FBI Director Warns Congress of Evolving Terrorism Threats
WASHINGTON — The FBI’s director acknowledged Thursday that the risks of terrorism and other attacks against the United States are evolving so fast that his agency has difficulty managing them.
Cyberattackers threaten the next presidential election, COVID-19 vaccine development and U.S. industries’ best research into new products, FBI Director Christopher Wray told a congressional committee during a hearing.
In addition, the ease of organizing attacks through the Internet has empowered individual terrorists to become more deadly, Wray said. They sometimes are called “lone wolves.”
“The greatest threat we face in the Homeland is that posed by lone actors radicalized online who look to attack soft targets with easily accessible weapons,” Wray told the House Homeland Security Committee.
The committee called the hearing amid reports that Russian infiltrators are trying to disrupt the Nov. 3 election to help President Donald Trump and Chinese hackers are trying to steal or damage coronavirus vaccine data. The Chinese military is reportedly supporting the cyberthieves.
Wray said there was undeniable evidence of both the Russian and Chinese aggression.
“We are opening a new Chinese counterintelligence investigation about every 10 hours,” Wray said.
Some of the investigations focus on efforts by the Chinese to steal intellectual property developed by U.S. corporations for their products, he said.
The Russians are trying to influence the election in their favor because they perceive the U.S. government as “an anti-Russian establishment,” he said.
The challenges from foreign and domestic adversaries are complicated by increasingly sophisticated encryption technology that blocks the FBI’s access to their telecommunications, Wray said.
The dilemma can be greatest with radical lone wolves, who can be motivated to action within weeks after formulating their plots while leaving no traceable emails or other communications, he said.
“This really underscores the need for a national cyberdirector,” said Rep. James Langevin, D-R.I.
Christopher Miller, director of the U.S. National Counterterrorism Center, described international threats from al Qaeda, ISIS and Iran.
Despite recent successes such as the assassination in January of al Qaeda leader Qasim al-Raymi and ISIS leader Abu Bakr al-Baghdadi in 2019, the U.S. and its allies should not expect the attacks to produce long-term protection for them, Miller said.
“Time and time again, terrorist groups have absorbed similar losses only to reconstitute by exploiting local instability, adapting their tactics and waiting out [counterterrorism] pressure,” Miller said in his testimony.
In addition to the terrorist groups, “Iran’s intensified use of violence and militant allies to expand its influence in the Middle East heightens the overall threat to U.S. and allied interests,” Miller said.
Interspersed between the witnesses’ comments were criticisms by several lawmakers about a no-show by Acting Homeland Security Secretary Chad Wolf, who had been subpoenaed by the committee’s chairman, Rep.
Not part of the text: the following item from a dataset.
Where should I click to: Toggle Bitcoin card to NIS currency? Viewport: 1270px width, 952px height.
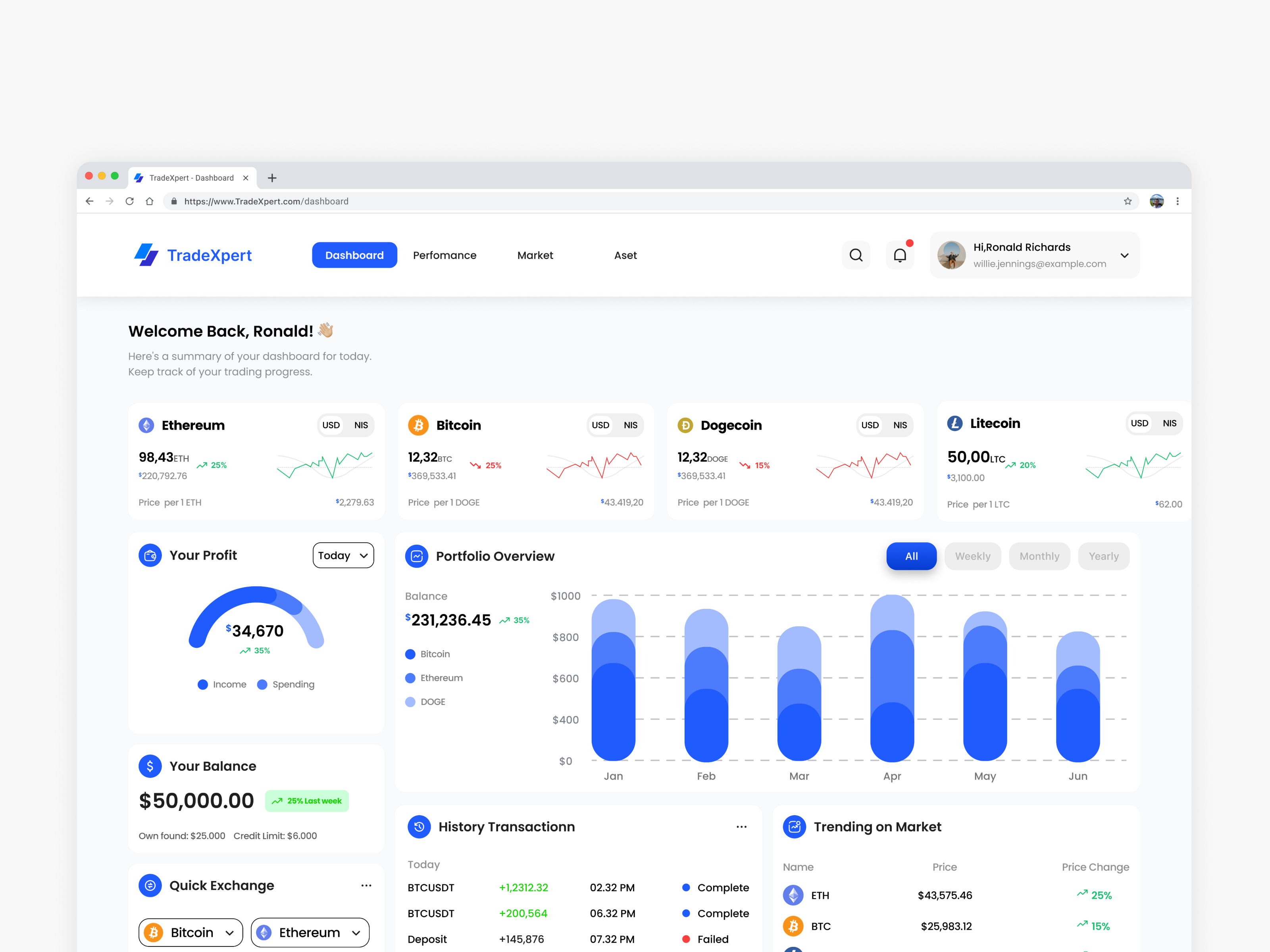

Bennie Thompson, D-Miss.
“Instead, we have an empty chair — an appropriate metaphor for the Trump administration’s dereliction on so many of these critical homeland security issues,” Thompson said.
Wolf claimed to have a schedule conflict. He was meeting Thursday with Senate Homeland Security Committee staff about his nomination for promotion to secretary of the Department of Homeland Security.
The only member of the committee who defended Wolf was Rep. Mike Rogers, R-Ala. He implied Democrats subpoenaed the Homeland Security secretary to use him as an example of their complaints about the Trump administration.
He called the subpoena a “political stunt.”